### WHAT YOU HAVE TO DO
Reproduce the lines of the saved data below, from the line containing "Click the Backlinks count 146,031" through the line containing "pos(1078,410)", inclusive.

(Saved data)
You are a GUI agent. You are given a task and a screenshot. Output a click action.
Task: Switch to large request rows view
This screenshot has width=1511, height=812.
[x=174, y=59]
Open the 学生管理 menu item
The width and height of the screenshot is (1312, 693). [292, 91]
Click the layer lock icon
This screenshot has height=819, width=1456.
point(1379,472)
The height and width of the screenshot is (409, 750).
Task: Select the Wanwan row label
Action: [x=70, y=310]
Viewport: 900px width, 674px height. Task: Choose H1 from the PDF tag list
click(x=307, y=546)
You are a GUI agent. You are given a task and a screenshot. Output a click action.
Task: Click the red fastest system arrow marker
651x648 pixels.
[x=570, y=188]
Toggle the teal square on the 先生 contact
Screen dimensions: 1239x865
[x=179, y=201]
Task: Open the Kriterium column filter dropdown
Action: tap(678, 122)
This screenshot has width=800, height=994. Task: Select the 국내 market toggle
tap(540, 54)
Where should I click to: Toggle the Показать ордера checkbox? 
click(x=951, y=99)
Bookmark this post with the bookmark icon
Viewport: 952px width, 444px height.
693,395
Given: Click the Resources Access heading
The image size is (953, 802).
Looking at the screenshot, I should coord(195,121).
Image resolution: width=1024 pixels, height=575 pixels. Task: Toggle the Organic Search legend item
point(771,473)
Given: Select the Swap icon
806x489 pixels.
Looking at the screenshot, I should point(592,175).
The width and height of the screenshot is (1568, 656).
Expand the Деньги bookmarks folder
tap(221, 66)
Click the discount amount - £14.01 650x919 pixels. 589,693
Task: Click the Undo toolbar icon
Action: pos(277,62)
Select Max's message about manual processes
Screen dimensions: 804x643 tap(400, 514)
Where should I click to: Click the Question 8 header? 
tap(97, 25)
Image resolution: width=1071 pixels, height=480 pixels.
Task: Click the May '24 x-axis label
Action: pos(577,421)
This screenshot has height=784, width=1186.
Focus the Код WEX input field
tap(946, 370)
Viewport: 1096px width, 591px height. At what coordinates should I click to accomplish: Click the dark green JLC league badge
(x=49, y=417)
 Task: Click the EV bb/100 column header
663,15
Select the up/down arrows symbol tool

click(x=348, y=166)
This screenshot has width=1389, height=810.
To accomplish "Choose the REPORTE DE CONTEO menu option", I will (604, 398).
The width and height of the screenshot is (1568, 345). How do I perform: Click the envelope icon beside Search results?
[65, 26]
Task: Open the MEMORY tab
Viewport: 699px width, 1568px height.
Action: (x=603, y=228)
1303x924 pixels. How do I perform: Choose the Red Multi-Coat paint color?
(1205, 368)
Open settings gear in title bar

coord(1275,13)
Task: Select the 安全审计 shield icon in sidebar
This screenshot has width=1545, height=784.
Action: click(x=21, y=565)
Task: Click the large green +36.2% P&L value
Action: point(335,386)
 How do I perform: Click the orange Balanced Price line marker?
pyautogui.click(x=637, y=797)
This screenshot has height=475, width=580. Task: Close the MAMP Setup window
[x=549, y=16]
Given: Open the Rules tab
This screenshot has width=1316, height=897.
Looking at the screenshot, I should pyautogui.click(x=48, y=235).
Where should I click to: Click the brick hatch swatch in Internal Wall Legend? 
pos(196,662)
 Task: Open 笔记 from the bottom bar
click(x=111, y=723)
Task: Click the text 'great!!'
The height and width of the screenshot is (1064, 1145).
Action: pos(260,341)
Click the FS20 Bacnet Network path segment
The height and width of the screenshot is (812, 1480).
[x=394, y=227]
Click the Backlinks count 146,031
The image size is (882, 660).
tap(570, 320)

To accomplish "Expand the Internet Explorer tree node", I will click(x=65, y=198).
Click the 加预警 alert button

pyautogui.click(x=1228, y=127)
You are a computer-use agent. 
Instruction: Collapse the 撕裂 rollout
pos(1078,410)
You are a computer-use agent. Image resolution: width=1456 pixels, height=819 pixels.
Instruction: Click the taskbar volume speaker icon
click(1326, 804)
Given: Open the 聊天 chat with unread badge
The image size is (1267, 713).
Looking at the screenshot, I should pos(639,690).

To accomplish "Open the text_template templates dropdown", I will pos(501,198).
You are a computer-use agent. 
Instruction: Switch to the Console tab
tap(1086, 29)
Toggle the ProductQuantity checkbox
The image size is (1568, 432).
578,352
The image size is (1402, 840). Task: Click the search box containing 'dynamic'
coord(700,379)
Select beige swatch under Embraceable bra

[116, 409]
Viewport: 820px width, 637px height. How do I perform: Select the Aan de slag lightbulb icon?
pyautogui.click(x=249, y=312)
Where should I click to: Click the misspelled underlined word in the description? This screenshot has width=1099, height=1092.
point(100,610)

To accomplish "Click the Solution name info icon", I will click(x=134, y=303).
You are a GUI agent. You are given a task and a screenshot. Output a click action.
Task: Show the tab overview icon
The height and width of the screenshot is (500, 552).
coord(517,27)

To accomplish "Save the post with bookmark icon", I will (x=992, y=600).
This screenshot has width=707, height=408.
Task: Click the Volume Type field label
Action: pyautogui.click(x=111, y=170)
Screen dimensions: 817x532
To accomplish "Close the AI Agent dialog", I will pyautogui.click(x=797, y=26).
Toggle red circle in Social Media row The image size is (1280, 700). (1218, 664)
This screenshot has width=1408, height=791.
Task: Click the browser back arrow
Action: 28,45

### TASK OUTPUT
Click the Backlinks count 146,031
The image size is (882, 660).
tap(570, 320)

To accomplish "Expand the Internet Explorer tree node", I will click(x=65, y=198).
Click the 加预警 alert button

pyautogui.click(x=1228, y=127)
You are a computer-use agent. 
Instruction: Collapse the 撕裂 rollout
pos(1078,410)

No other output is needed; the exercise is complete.